(Data items)
++++++++

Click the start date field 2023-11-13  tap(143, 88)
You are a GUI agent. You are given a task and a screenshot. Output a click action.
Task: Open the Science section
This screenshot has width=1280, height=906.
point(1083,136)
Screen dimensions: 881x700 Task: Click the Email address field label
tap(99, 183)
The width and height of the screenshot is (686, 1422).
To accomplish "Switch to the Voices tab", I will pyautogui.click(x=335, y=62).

++++++++

Please rewrite all the entries above, switching "field" to "input" wherever it occurs and leaving everything else unchanged.

** Exercise answer **
Click the start date input 2023-11-13  tap(143, 88)
You are a GUI agent. You are given a task and a screenshot. Output a click action.
Task: Open the Science section
This screenshot has width=1280, height=906.
point(1083,136)
Screen dimensions: 881x700 Task: Click the Email address input label
tap(99, 183)
The width and height of the screenshot is (686, 1422).
To accomplish "Switch to the Voices tab", I will pyautogui.click(x=335, y=62).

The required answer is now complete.